Tuesday, June 21, 2005

Were Scientists Right to Avoid the Kansas Hearings?

Today's New York Times has this entirely conventional article about the aftermath of the Kansas hearings on evolution. Recall that scientists refused to participate in these hearings (rightly, in my opinion) on the grounds that they were so obviously a show trial designed to give cover to the ignorance peddlers who currenlty control the Kansas School Board.

The article follows the usual “duelling quotations” model of journalism, and doesn't contain anything readers of this blog don't already know. Nonetheless, it's short enough to be worth reading:


When the Kansas State Board of Education decided to hold hearings this spring on what the state's schoolchildren should be taught about evolution, Dr. Kenneth R. Miller was invited to testify. Lots of people thought he was a good choice to speak for science.
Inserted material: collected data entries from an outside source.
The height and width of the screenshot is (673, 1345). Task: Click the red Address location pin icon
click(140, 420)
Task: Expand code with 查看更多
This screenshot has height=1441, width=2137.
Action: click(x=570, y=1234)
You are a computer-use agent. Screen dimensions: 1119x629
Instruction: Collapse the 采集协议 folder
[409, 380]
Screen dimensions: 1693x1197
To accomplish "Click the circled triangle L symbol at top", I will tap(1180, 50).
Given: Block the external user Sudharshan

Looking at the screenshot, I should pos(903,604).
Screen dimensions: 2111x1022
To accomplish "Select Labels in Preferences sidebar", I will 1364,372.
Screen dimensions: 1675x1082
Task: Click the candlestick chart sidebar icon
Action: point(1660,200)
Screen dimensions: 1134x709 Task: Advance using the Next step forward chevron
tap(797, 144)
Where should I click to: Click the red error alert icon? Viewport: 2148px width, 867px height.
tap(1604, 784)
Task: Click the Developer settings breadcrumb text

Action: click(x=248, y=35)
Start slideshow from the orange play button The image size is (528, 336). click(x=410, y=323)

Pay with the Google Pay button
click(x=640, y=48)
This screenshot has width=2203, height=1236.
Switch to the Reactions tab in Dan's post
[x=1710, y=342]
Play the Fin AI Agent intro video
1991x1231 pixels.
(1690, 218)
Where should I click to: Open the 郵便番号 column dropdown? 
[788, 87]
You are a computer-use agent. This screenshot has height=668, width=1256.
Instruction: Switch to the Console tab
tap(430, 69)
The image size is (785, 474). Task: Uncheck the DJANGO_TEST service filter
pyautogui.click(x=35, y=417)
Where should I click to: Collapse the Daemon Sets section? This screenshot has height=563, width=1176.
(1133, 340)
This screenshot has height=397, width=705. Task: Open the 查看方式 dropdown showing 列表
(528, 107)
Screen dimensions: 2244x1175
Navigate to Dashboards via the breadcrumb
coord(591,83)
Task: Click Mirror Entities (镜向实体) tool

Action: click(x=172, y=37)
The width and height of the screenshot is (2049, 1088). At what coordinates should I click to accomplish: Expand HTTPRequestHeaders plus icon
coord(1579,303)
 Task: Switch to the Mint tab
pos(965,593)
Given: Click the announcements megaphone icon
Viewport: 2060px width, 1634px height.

Dr. Miller is a professor of biology at Brown University, a co-author of widely used high school and college biology texts, an ardent advocate of the teaching of evolution - and a person of faith. In another of his books, "Finding Darwin's God," he not only outlines the scientific failings of creationism and its doctrinal cousin, "intelligent design," but also tells how he reconciles his faith in God with his faith in science.

But Dr. Miller declined to testify. And he was not alone. Mainstream scientists, even those who have long urged researchers to speak with a louder voice in public debates, stayed away from Kansas.

In general, they offered two reasons for the decision: that the outcome of the hearings was a foregone conclusion, and that participating in them would only strengthen the idea in some minds that there was a serious debate in science about the power of the theory of evolution.

“We on the science side of things strong-armed the Kansas hearings because we realized this was not a scientific exchange, it was a political show trial,” said Eugenie Scott, director of the National Center for Science Education, which promotes the teaching of evolution. “We are never going to solve it by throwing science at it.”

3 Comments:

At 10:43 PM, Blogger Izabel said...

I think that Kenneth Miller is very wise in his philosophies about science and religion. I particularly like this line from an interview with Dr. Miller on actionbioscience.org:

"ActionBioscience.org: Why does evolution remain a dangerous idea for some of the American public?

Miller: I think evolution remains a dangerous idea for two reasons:
Many people in the religious community continue to believe that evolution cannot be reconciled with religion. That is just not true. Most people understand that, but not everyone.
Evolution concerns something very fundamental. Evolution is controversial for the same reason that you can start a fight by going into a bar and saying something about somebody’s mother. It concerns where we’re from, what our status is as human beings, and how we relate to the rest of life on the Earth. That will always make it a controversial idea, not just in the U.S. but also in many countries around the world."
http://actionbioscience.org/evolution/miller.html

 
At 4:42 PM, Blogger Doran said...

I prefered some of the earlier articles like the one by the Los Angeles times on this subject. What I found interesting is that the subject of teaching evolution in highschool every so often gets attention on political blogs. Its understandable that sections of the blogosphere segregate themselves, for I know a number of scientists who vehemently hate politics. Josh Rosenau over at Thoughts from Kansas did a great job along with Red State Rabble in covering this "Kangaroo Kourt" but these poli-blogs still have no clue what science blogs are out there. I remember Kevin Drum being shocked to find a whole group of biologists devoted to blogging about this issue at Pandas Thumb. We science bloggers need to point in the right direction these poli-sci people so we dont hear the endless he / she said BS evertime Evolution comes up in the news.